Iran Protests: Why the Economic Crisis No Longer Spares Anyone

By Mahdi Ghodsi -
Iran Protests: Why the Economic Crisis No Longer Spares Anyone

Mahdi Ghodsi on why the latest wave of protests in Iran signal a deeper malaise among traditionally conservative sections of society.

Under current conditions, marked by a deep collapse in the value of the rial, more than 13 years of economic stagnation, and inflation exceeding 40 percent, real wages and purchasing power have fallen sharply across all segments of Iranian society. The demand-side recession is no longer confined to the poorest groups; it has spread to much broader sections of the population, particularly as a result of domestic price increases driven by repeated exchange-rate shocks. The decline in demand for goods that are largely imported into Iran, such as mobile phones, laptops, consumer electronics, food products, animal feed, and medicines, is now clearly visible.

The contraction in market demand is not only the result of widespread impoverishment, but also of extreme exchange-rate volatility, sharp price increases, and the long-term erosion of the rial’s value. For the first time in the history of the Islamic Republic, these dynamics have turned the bazaaris, traditionally a more conservative social group, into key initiators of protest. At the same time, severe currency fluctuations are partly driven by rising war threats and the increasing probability of conflict, and partly engineered deliberately by the government and the Central Bank to manage deep fiscal and monetary imbalances. The state is effectively unable to finance its public budget and has resorted to continuous borrowing, repaying its debts in ever more expensive dollars – a vicious cycle that relentlessly deepens the crisis. Even the appointment of Abdolnaser Hemmati as governor of the Central Bank represents an emergency measure that may reduce exchange-rate volatility in the short run, but offers no credible solution to Iran’s more than decade-long stagflation.

As a result, the economic crisis is no longer limited to the poorest segments of society and now encompasses a much broader share of the population. What we are witnessing is a deep collapse of aggregate demand. Not only the poor – who, according to the latest official statistics, constitute around 40 percent of the population – but also higher income deciles have lost their former purchasing power. Simultaneously, the public sector (including the government, ministries, the IRGC, political institutions, banks, state-owned enterprises such as the National Iranian Oil Company, and semi-public firms), which together account for roughly 80 percent of GDP, has become materially smaller and increasingly dysfunctional. The small private sector – representing only about 10–15 percent of GDP and primarily active in industry, retail, and wholesale trade (where bazaaris operate) – has also been directly harmed. In short, economic hardship is no longer confined to the margins; it has become a pervasive experience across wide segments of society.

Under such conditions, broader unrest and protests are not only likely but structurally predictable. People from different social classes increasingly recognise that they are engaged in a shared struggle, and this shared awareness can serve as a powerful catalyst for collective action. Even those segments of society that previously considered themselves insulated, or partially benefited from the existing structure, are now beginning to feel the effects of the crisis. This widespread impoverishment is the outcome of a combination of sanctions and the incapacity – and in many cases ignorance – of political institutions that claim to govern. What exists today resembles less a system of governance and more a criminal, mafia-like structure.
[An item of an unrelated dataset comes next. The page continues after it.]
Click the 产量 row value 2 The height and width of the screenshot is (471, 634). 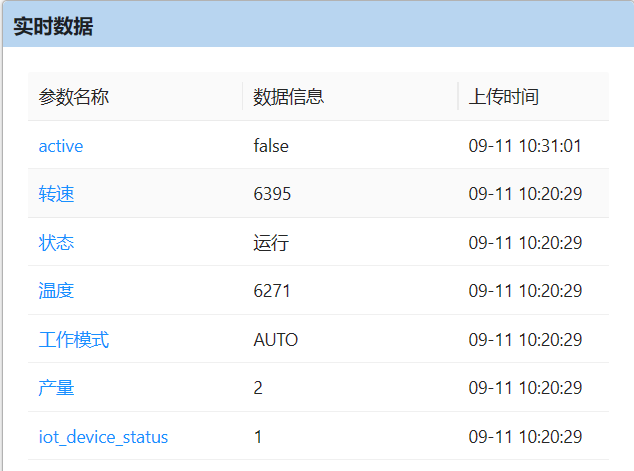(258, 388)
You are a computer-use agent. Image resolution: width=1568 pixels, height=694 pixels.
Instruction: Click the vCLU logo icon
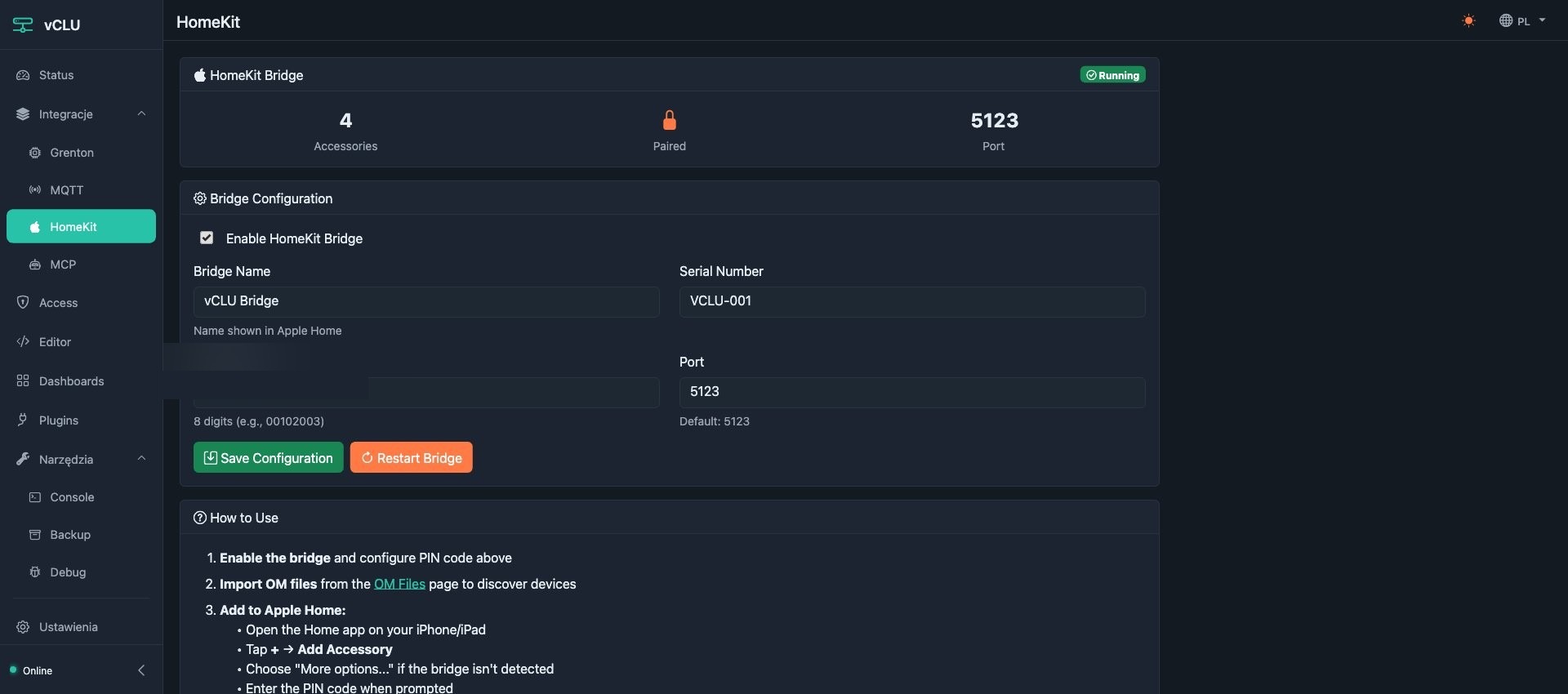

As described by the conceptual framework of Daron Acemoglu and James Robinson in The Narrow Corridor, Iran has for decades effectively lacked an institutionalised and accountable ruler. An “unshackled Leviathan” and a form of anti-human legal chaos – emerging from the rise of quasi-mafia networks operating under the guise of the clergy and the IRGC – have dominated the country. Over the past half-century, this system has produced tens of thousands of deaths and millions of displaced people, including large numbers of Iranians living in exile today.

The time has come to consider a democratic political system whose core function is to provide a stable institutional framework within which political power is exercised by independent legislative, executive, and coercive institutions. For such a transition to be viable, opposition leaders both inside and outside Iran must demonstrate forbearance, find workable compromises, and prioritise a united and coordinated front capable of guiding protests toward meaningful political outcomes.

Absent such a path, the most likely outcome is continued bloody repression of protesters dispersed across society without organisation or leadership. Moreover, the ongoing destruction of Iran – whether through war or through the emergence of another unchecked and unaccountable political order – would almost certainly follow. Proposals of this kind should therefore be taken seriously as realistic, intermediate solutions for the opposition: solutions that enable a focus on shared objectives and help lay the foundations for a stable, institutionalised, and sustainable system of governance.

It is worth considering whether a comparable institutional “reset” might now be possible at this critical juncture – one that restores effective governance, delivers public services, and establishes a legitimate and democratic monopoly over the use of force. Only under such conditions can a fully democratic Iran emerge, one in which society is able to express its will and pursue prosperity.

 

Economist Dr. Dr. Mahdi Ghodsi is a CMEG Senior Fellow and head of its Economy Unit.